The turmoil at Waldport city hall has reached Salem and the Oregon Government Ethics Commission.
On Friday, the commission took up complaints that the city’s notice to Mayor Heide Lambert and City Manager Dann Cutter prior to two April 3 executive (closed) sessions and one special meeting did not meet state open meetings law requirements explaining rules or options for hearings.
After confusion in media reports this week, the commission director and investigator clarified Wednesday that the complaint alleging that Lambert received inadequate notice was moot because she decided not to fight her expulsion in executive session but chose to have her hearing in public.

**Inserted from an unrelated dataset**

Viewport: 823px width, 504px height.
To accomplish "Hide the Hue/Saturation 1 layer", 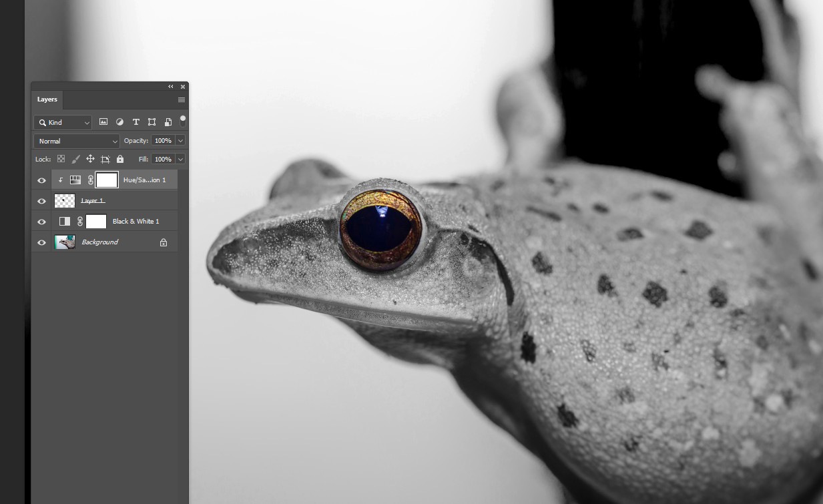I will click(x=41, y=180).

Instead, it will move to a formal investigation involving a very technical Oregon Public Meetings law issue to see if the council and Cutter did the notice properly for his own executive session where councilors discussed – and cleared him of – citizen complaints against him.
The complaints were made April 29 by Tony Thimakis of Waldport, who last week filed petitions to begin the recall process of five of six council members.
The commission did agree to investigate Councilor Greg Dunn for a complaint that he did not declare a potential conflict of interest during 2024-25 budget deliberations that his pest control company occasionally did business with the city.
Dunn appeared remotely during the commission’s daylong meeting Friday to say that the city does not have a contract with his company, occasionally calls to have something done, and that he declared a potential conflict during deliberations on the 2025-26 budget just in case.
“I don’t think I’ve violated anything,” Dunn told the commission. “I think I’ve been totally honest.”
Even if a violation was found, commission chair Dave Fiskum explained to Dunn on Friday, the most likely outcome would be a “letter of education.” The commission routinely sends those letters to public officials found to have violated technical aspects of meetings or records laws or conflicts of interest rules.